I think that speaks to two things: One, we don't need to access capital markets right now to grow externally. We've got a great balance sheet, long liquidity, great access to additional cash through our line and that we have low leverage. So I'm very mindful of the general scale about that, that you hear from the CEO side and of how we're differentiated there. I'd also say -- I had -- something put together for me by Greg Faje which takes a look at the different REIT sectors and their premia or discounts to NAV as determined by Green Street -- whether that's accurate or not it's a consistent measure in July 2017 compared to July 2019. And we had the lowest discount in our peer group in July 2017, and we were trading at a slight discount, a single-digit discount. If you look at that same chart today, July 2019, office REITs are down there with malls. But if you blow open that office sector, you will see the bottom 4 properties are all New York City-based REITs, SL Green, Vornado, Paramount, and ourselves. We still have the lowest discount to that NAV.

That being said, being the loudest mute in the choir, it's still a difficult spot in which to be. And there is no question that while we're focused on external growth, we have to look at that massive disconnect between what the private equity flows are and how that's driving values in the market and where we are as a public company. So first of all, while we're not exercising it now everybody knows that we've got a buyback privilege. We had that right and we made that capacity bigger the last time we reviewed it.

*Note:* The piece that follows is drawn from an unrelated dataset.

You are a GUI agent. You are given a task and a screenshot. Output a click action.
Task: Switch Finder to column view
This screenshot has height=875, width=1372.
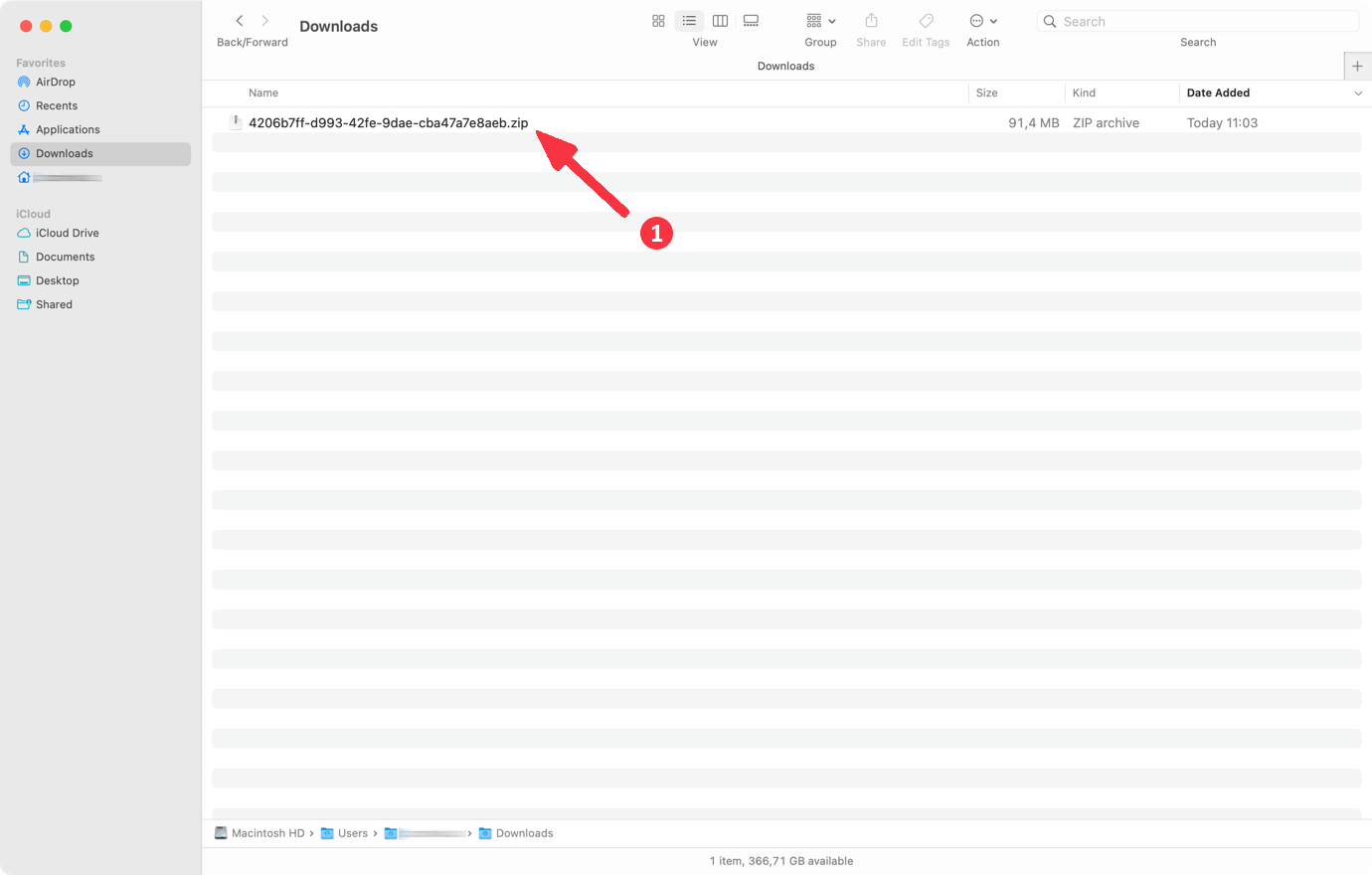click(720, 21)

Number two, we've got a balance sheet which would allow that to occur should that something we want to pursue. When we look at a bigger picture and the things that we have to do, we have to continue to execute as an office and retail primarily New York focused REIT, we have to continue to execute at a high-level. We have to address the Observatory, which we're doing, which we saw 3 years ago, 3.5 years ago and all that work is coming to fruition now. And then I think you're right, we have to have existential conversations amongst the executive team and with our Board on a regular and recurring basis, which is what we do, which is how should we repositioning ourselves as a public company. What's the best way to deliver long-term value for the shareholders? How do we drive the bottom line? And in that, I would just tell you that we always look at every option. And we try not to do it daily because it gets in the way of executing our regular tasks, but we look at every option. It's a robust conversation and that the questions you're having is something that we answer with a variety of options, which we weigh every time we get together with our board.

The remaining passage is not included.